#### [EXERCISE DESCRIPTION]
Present the listing from the line with "Screen dimensions: 402x244" up to and including the line with "Tick the checkbox" as a JSON list of strings, one string per line, leaving out any blank lines.
-- Begin WORKING DATA --
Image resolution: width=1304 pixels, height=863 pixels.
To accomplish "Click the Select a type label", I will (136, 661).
-- End WORKING DATA --
-- Begin WORKING DATA --
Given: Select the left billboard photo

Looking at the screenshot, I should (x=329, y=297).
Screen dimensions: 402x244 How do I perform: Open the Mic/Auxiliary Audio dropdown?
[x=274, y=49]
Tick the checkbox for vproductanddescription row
-- End WORKING DATA --
#### [RIGHT ANSWER]
[
  "Screen dimensions: 402x244 How do I perform: Open the Mic/Auxiliary Audio dropdown?",
  "[x=274, y=49]",
  "Tick the checkbox for vproductanddescription row"
]